Can I get levels tested?

To get an accurate diagnosis of current iron status, the following measurements should be taken and the results need to be accurately assessed:

  • Serum ferritin
  • Serum iron
  • Transferrin saturation
  • Total iron-binding capacity
  • Haemoglobin

How often women get tested is dependent on several factors, but a general guide is:

  • Yearly: if there is no history of the following:
    • iron deficiency
    • low dietary iron intake
    • irregular menstrual cycles
    • absence of iron-deficient symptoms
    • underlying pathologies
  • Biannually: if in the last 2 years there has been either:
    • stage 1 iron deficiency
    • irregular menstrual cycles
    • high training loads.
  • Quarterly: if in the last 2 years there has been either:
    • stage 1, 2 or 3 iron deficiency
    • high training loads
    • presence of irregular menstrual cycles
    • ongoing fatigue (or other symptoms associated with low iron levels),
    • low dietary iron or energy intake.

Where can I get iron from?

The body can’t make iron, so it is vital to have adequate, regular intake from the diet.

Dietary sources of iron exist in two forms: haem and non-haem iron.

Haem iron is found in animal products, which is 2-3 times better absorbed than non-haem iron found in non-animal products.
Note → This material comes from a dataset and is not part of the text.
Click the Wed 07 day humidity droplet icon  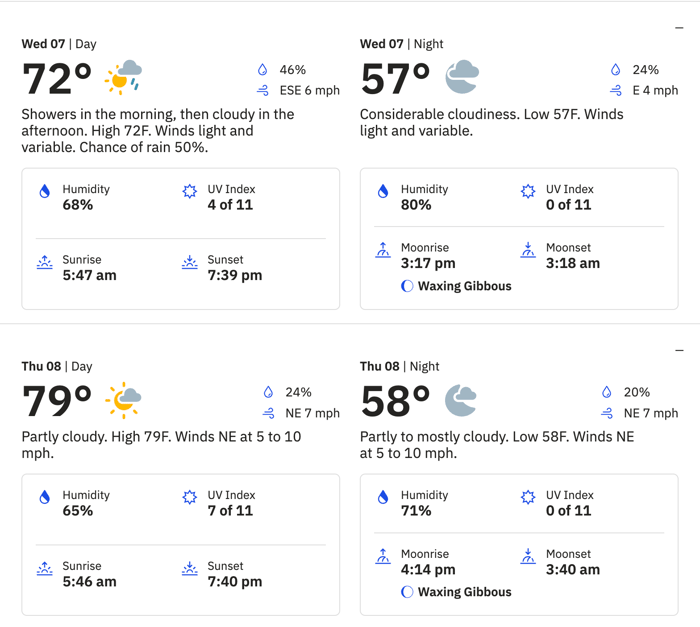(x=44, y=191)
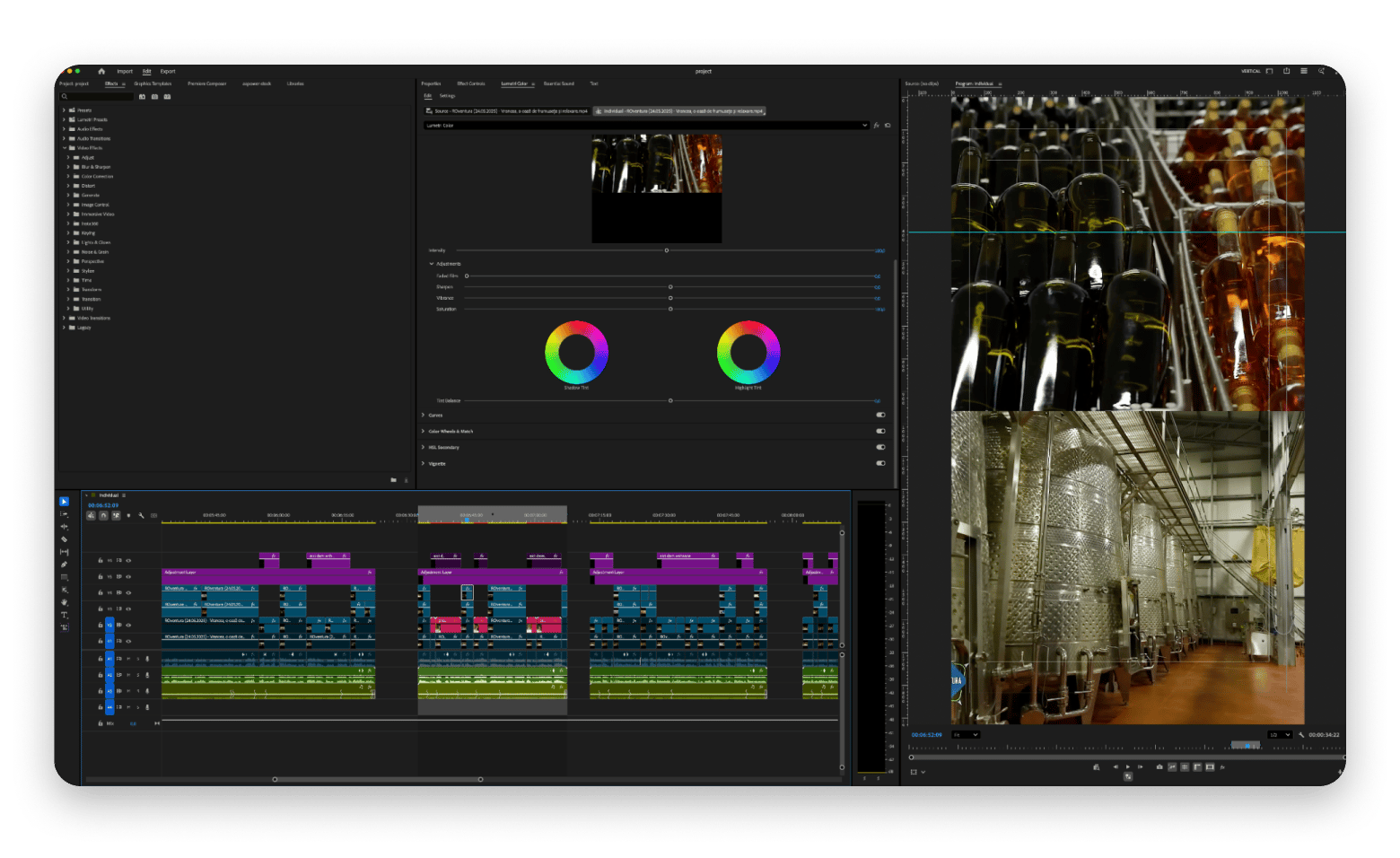Switch to the Essential Sound tab
The width and height of the screenshot is (1400, 858).
click(x=557, y=83)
This is because non-haem iron is bound with other substances in food and needs to be released by stomach acid before it can be absorbed.

Haem iron can be found in:

  • Red meat
  • Chicken
  • Fish
  • Oysters
  • Clams
  • Shellfish

Non-haem iron can be found in:

  • Egg yolks
  • Nuts
  • Legumes
  • Beetroot
  • Tofu

Food substances that can enhance the absorption of iron include:

  • Vitamin C-rich foods (citrus, capsicum, leafy greens, tomatoes)
  • Meat (when eaten with non-haem food sources)

For individuals diagnosed with low or deficient iron levels, appropriate forms and doses of oral supplementation or blood iron infusions may be appropriate.  

Who can benefit from it?

Anyone who has been diagnosed with low or deficient levels of iron needs to increase their intake and address underlying factors causing low iron levels.

Individuals at particularly high risk of low or deficient levels include:

  • Young children
  • Adolescents
  • Women during child-bearing years
  • Pregnant women.

Any side effects or interactions with supplemental iron?

Too much iron in the body can be toxic so it is vital supplemental iron is only taken if iron deficiency is diagnosed.

Signs of iron overload include vomiting, bloody diarrhoea, liver toxicity, shock and impaired consciousness.

If iron supplements are prescribed, ensure they are taken at the recommended dose and taken 2 hours away from substances that can interfere with its absorption including:

  • Medications (ACE inhibitors, antacids, cimetidine, erythropoietin, anti-ulcer drugs, L-dopa, omeprazole, penicillamine, quinolone or tetracyclic antibiotics, sulfasalazine, thyroxine)
  • Dairy products
  • Eggs
  • High-tannin tea (green, raspberry leaf, bilberry – adding milk to tea may reduce this iron-binding effect)
  • Phytates (found in wholegrains and legumes)
  • Oxalic acid (spinach, chard, chocolate, berries, tea)
  • Zinc supplements.

Iron supplements tend to be tolerated better when taken with food.